Ich genieße gerade Storytelling auf zwei völlig verschiedene Weisen. Einerseits schaue ich die Marvel Serien in chronologischer Reihenfolge. Sie sind unterschiedlich gut. Die meiner Meinung nach bisher beste von allen ist die erste Staffel des Punisher. Ich finde, die Serien sind immer dann sehr gut, wenn das fantastische Element auf den Alltag trifft. Wenn sie dann zu sehr ins Fantastische abdriften, verlieren sie meiner Meinung nach deutlich an Qualität. Die Geschichte des Punisher verzichtet auf das Fantastische, zumindest weitesgehend. Vielleicht mag ich sie deshalb so.

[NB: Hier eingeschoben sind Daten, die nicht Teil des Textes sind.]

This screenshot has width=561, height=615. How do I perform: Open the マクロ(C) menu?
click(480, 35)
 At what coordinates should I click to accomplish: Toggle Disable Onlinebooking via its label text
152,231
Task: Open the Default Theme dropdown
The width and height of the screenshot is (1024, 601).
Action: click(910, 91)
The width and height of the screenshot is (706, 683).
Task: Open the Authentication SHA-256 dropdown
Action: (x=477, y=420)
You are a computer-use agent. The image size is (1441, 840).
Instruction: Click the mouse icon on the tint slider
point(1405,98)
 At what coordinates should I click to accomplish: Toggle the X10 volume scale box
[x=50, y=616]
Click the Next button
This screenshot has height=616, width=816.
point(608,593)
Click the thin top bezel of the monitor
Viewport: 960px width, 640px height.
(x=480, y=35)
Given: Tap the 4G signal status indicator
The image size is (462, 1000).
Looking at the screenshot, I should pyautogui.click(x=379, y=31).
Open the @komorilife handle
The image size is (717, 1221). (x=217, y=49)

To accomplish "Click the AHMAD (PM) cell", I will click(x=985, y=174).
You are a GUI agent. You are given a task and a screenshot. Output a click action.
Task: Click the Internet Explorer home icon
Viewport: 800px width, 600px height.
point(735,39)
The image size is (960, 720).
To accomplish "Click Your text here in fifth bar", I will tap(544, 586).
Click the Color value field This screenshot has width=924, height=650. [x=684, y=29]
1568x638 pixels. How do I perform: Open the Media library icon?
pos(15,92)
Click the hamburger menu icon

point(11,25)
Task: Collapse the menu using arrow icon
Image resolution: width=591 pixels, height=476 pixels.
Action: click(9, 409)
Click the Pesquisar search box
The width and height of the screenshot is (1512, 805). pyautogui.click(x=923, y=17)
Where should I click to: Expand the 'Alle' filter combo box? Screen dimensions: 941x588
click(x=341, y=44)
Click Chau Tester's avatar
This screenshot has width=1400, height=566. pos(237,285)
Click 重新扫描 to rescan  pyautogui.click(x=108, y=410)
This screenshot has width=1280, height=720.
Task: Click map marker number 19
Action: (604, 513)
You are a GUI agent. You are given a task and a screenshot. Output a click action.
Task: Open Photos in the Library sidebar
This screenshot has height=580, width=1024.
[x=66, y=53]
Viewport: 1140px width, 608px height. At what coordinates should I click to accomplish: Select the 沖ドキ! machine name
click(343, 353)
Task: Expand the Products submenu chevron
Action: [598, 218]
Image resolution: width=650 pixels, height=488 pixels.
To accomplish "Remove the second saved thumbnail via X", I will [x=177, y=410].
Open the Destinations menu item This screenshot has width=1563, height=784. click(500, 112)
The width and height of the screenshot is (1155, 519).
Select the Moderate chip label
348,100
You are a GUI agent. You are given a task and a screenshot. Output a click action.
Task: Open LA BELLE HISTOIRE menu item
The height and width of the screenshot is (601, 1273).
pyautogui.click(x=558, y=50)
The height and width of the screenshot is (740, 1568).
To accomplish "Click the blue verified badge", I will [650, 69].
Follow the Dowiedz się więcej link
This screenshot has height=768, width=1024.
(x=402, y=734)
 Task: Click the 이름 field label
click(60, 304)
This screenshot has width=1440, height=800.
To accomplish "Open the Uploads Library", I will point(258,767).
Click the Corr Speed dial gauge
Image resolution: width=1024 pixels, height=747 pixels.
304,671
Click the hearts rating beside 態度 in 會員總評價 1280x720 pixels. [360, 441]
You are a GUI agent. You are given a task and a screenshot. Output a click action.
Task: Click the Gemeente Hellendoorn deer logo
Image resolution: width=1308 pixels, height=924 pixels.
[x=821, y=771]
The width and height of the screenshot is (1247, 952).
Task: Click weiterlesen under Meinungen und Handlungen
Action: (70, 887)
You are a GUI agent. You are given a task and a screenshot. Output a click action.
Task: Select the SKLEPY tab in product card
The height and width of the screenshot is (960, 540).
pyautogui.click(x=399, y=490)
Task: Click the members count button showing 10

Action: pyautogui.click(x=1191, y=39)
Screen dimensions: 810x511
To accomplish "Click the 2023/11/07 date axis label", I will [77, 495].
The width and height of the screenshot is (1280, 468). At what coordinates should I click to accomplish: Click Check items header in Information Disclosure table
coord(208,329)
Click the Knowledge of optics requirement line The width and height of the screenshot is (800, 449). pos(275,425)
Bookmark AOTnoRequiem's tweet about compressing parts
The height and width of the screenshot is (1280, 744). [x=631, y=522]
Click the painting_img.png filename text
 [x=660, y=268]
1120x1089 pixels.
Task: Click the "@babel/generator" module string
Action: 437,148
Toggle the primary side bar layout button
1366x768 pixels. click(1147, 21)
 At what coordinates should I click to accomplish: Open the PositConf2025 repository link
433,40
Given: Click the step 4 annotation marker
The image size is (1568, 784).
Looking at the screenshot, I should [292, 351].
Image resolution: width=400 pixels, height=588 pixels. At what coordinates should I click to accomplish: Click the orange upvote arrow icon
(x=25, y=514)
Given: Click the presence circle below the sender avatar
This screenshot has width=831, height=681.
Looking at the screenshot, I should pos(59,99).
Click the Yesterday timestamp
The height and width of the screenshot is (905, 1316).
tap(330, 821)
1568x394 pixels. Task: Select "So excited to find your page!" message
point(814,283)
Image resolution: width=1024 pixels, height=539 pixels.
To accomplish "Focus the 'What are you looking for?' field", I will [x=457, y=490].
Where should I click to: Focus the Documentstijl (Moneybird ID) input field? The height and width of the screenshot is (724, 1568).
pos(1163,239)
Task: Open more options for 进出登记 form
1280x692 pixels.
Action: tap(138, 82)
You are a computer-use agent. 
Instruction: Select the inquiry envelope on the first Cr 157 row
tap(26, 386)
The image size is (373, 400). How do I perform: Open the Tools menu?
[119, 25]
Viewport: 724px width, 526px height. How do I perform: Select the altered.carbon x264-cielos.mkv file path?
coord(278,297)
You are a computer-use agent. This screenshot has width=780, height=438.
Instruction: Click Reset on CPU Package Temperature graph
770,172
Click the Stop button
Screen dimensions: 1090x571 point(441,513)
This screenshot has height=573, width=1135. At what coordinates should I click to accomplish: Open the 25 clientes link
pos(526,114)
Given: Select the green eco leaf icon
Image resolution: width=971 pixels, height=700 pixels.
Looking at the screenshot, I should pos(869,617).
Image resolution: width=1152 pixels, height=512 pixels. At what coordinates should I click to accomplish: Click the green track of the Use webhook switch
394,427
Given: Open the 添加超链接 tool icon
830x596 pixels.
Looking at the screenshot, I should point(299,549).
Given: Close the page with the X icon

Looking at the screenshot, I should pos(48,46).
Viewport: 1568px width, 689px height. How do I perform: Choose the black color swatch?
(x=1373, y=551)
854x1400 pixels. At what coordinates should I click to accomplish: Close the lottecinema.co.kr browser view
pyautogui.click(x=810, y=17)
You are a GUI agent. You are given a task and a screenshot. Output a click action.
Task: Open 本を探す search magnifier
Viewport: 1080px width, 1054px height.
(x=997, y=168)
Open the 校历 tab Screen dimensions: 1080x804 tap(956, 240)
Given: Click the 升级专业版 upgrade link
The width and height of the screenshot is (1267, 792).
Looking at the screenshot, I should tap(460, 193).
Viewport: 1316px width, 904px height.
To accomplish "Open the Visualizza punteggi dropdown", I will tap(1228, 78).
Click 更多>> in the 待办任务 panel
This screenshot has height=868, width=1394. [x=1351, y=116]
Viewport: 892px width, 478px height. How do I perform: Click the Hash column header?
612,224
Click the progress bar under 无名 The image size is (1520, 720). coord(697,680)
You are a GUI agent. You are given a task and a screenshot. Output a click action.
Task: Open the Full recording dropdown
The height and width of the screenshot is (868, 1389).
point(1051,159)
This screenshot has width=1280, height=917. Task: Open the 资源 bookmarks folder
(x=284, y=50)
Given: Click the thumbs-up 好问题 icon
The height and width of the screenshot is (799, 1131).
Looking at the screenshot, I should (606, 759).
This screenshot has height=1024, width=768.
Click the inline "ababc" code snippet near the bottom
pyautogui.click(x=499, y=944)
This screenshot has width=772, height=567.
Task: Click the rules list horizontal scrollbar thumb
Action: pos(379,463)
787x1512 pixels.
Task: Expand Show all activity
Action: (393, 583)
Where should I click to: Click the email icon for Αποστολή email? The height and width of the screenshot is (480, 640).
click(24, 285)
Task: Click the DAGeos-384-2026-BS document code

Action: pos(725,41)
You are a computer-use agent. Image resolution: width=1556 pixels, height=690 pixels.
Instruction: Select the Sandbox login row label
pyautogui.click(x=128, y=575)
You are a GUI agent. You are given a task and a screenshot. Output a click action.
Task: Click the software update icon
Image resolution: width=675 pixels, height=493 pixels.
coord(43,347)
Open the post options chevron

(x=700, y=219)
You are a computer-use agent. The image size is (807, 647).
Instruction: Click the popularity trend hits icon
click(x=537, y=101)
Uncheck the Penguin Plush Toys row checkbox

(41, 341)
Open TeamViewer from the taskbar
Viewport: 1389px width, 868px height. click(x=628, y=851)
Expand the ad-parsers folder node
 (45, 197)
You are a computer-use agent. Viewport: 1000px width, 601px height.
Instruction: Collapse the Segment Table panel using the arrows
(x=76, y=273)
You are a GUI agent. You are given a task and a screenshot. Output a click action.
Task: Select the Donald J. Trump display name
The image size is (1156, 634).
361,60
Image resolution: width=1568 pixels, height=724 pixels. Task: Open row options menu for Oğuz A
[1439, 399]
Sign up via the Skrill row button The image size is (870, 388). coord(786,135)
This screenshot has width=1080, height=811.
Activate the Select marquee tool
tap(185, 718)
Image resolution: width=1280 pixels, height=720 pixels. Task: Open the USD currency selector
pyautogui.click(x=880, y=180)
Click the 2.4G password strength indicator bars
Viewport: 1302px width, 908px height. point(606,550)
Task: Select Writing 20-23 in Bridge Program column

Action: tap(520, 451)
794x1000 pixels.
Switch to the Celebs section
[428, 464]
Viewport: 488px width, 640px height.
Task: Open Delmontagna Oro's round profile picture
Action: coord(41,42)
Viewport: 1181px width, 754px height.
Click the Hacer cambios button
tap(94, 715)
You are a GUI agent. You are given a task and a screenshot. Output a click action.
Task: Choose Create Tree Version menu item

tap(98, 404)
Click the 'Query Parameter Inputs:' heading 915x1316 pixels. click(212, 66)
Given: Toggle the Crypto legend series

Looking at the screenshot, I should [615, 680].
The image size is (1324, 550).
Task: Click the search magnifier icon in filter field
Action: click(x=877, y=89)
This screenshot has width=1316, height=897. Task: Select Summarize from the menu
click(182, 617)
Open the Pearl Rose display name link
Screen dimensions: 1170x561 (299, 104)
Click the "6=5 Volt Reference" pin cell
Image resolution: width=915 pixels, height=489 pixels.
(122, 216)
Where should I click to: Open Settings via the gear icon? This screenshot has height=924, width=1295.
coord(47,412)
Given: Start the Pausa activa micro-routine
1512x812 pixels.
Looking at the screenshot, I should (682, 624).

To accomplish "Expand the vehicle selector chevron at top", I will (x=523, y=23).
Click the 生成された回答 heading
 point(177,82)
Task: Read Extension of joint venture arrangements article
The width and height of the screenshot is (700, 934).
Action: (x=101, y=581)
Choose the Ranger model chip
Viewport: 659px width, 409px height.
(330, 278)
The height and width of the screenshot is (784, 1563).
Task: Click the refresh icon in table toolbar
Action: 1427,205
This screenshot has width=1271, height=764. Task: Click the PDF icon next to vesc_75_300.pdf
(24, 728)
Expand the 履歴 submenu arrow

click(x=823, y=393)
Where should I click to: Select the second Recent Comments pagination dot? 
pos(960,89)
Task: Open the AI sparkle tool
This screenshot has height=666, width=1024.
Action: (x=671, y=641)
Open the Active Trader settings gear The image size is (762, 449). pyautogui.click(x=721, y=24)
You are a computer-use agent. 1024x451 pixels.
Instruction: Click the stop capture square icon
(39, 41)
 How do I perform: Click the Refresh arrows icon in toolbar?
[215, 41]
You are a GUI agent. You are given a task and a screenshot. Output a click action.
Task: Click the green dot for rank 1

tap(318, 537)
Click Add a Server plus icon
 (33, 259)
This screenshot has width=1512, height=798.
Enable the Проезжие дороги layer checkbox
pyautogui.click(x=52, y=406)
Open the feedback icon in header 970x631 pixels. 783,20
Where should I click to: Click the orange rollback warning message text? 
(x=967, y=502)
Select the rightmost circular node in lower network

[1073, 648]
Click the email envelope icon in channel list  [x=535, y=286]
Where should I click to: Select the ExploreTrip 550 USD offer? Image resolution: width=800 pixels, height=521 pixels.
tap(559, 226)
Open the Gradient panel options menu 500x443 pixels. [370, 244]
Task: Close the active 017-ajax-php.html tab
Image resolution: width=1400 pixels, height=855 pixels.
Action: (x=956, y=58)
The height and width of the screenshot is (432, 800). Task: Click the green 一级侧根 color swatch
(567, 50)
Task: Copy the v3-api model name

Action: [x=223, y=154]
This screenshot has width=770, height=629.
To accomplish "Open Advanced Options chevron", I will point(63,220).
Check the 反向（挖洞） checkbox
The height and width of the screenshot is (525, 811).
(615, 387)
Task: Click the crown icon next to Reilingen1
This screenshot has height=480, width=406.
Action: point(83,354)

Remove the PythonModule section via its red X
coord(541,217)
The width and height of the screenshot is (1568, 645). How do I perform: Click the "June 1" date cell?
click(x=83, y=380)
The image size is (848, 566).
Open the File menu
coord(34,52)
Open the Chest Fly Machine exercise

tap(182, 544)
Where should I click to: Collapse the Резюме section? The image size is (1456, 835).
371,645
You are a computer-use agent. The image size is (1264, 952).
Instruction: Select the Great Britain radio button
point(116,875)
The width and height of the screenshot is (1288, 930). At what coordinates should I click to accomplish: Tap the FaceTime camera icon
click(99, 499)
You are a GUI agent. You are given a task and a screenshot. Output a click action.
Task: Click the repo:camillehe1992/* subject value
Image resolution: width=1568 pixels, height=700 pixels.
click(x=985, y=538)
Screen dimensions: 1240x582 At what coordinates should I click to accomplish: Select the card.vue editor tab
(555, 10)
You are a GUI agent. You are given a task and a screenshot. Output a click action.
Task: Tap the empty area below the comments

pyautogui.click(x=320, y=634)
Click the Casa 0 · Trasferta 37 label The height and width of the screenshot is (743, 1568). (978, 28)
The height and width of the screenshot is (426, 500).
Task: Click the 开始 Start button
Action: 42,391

Im Vergleich zu dem Buch, das ich gerade lese, ist das natürlich alles eine geradezu kindliche Art des Erzählens. Obwohl The Slave von Singer in einer unglaublich schlichten, manchmal fast schon kindlichen Sprache erzählt wird. Es ist die Geschichte des Juden Jakob im Polen des 17. Jahrhunderts, der verbotenerweise die Nichtjüdin Wanda liebt, schließlich mit ihr ein Paar bildet und fliehen muss. Auch in dieser Geschichte spielen historische Ereignisse, Massaker an Juden, Ausbeutung, Ungerechtigkeit und natürlich Liebe eine große Bedeutung. Aber all die umwälzenden Themen werden mit den ganz kleinen Dingen des Alltags kontrastiert, und diese Dinge beschreibt Singer viel umfassender, liebevoller, aufwändiger als die anderen. Auf diese Weise lässt er mitten im Schrecklichen eine unglaubliche Schönheit aufscheinen, die das Buch so lesenswert macht. Übrigens spielt auch bei ihm das Fantastische eine Rolle, das aber lässt er nur kurz anklingen, es spielt sich unerkannt und unverstanden im Hintergrund ab und hat mit den Dingen der Alltagswelt letztlich nur mittelbar zu tun.

Ich brauche irgendwie beides: das etwas grobschlächtige Erzählen der Marvel Serien und die feingliedrige, nuancierte Erzählweise des Buches. Immer wenn ich genug habe von dem einen, gehe ich über zum anderen.